Where is our Soldier face, neck and eye protection?
"May 16, 2003: More medical reports indicate that the new Interceptor protective vest was, indeed, bullet proof. Only nine percent of the combat wounds to 118 Army casualties were in the trunk, and these were either by larger caliber weapons or shots that came in at odd angles and got around the Interceptor (like via an armpit.) Autopsies of 154 dead Soldiers showed that the single most common area hit was the head (neck and face, the rest is well protected by the Kevlar helmet.) The next largest category is multiple wounds, including ones that sever major [arteries] in the arms, and most dangerously, in the legs."

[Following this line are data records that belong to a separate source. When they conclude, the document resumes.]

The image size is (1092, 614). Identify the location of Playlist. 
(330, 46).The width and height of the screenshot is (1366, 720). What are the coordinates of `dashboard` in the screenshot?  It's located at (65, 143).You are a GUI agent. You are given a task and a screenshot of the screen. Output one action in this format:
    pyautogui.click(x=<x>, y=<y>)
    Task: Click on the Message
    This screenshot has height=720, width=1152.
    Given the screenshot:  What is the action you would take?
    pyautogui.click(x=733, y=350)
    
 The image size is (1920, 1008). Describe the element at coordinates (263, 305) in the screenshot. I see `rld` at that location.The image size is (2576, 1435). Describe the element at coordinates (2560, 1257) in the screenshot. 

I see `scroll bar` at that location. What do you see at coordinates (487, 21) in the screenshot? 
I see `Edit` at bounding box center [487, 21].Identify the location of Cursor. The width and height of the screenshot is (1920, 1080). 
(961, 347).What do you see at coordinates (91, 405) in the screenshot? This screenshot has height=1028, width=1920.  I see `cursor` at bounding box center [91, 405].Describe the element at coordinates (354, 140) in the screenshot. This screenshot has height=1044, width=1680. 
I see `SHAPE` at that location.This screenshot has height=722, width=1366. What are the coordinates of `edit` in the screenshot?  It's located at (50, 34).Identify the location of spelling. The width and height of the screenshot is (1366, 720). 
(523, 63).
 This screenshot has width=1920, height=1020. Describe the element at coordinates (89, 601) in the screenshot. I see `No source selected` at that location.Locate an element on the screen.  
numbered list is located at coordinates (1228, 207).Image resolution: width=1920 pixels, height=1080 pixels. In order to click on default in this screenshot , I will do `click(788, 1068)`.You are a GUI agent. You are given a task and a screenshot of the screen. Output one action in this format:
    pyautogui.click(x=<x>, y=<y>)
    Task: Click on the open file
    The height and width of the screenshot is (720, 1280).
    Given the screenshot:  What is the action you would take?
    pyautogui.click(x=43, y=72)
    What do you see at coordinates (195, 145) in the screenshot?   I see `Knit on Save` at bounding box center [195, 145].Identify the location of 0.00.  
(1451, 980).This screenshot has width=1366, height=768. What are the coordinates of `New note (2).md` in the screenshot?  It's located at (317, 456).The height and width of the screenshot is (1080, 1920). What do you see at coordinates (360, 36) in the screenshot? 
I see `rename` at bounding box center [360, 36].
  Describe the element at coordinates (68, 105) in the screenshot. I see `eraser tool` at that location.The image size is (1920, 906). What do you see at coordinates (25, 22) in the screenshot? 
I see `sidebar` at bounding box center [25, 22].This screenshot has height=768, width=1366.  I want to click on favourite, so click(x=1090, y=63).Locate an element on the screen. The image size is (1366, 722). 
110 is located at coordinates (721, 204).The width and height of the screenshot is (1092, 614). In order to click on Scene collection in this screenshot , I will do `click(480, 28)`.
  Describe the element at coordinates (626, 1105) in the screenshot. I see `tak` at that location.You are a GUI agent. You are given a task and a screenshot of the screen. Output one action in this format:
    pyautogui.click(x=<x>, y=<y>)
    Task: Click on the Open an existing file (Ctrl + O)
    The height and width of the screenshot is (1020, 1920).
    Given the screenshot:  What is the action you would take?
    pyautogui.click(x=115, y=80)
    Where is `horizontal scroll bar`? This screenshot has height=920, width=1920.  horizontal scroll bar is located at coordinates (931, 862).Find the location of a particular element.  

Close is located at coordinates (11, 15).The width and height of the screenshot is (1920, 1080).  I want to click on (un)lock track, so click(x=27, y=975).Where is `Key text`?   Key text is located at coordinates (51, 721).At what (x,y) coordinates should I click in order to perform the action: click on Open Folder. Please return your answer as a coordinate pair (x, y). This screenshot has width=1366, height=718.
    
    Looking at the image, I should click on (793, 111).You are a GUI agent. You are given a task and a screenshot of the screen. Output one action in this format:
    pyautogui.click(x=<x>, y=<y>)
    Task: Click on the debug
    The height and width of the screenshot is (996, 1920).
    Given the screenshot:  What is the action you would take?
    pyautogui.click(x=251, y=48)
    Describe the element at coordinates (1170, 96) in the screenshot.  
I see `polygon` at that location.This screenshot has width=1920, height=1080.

Non-linear war requires a paradigm change; another that must change is the current SLA Marshall men-against-fire mentality that units that are pinned down by enemy fire are helpless and can only be rescued others not pinned down. In the days before bullets infantry had SHIELDS. Over the years larger weapons like artillery pieces, machine guns and rocket launchers have had gunshields to protect their Soldiers employing them to get a line of sight to hit their targets. We have the technology today to take an Interceptor Body Armor plate proof against 7.62mm bullets and attach it to the end of our rifles and machine guns to be a man-portable gunshield. The 1st TSG (A) has created a working prototype " http://www.combatreform.com/gunshield.htm". We should not have to fight an uphill battle against small minded egotism and can't-do to field small gunshields on our Soldiers in harm's way now in Iraq. Portable gunshields that are separate from the weapon are in use by the IDF and other military/police units. The paradigm change of giving the individual Soldier a portable gunshield on his weapon would give him the ability to defeat bullets/shrapnel away from his body and face, the latter having no protection at all. A rifleman's gunshield would enable him in a firefight to gain LOS to fire his weapon on the enemy and gain fire superiority even if the enemy has "the drop" and has fired first at him abusing the "peace" illusion created by surrounding civilians.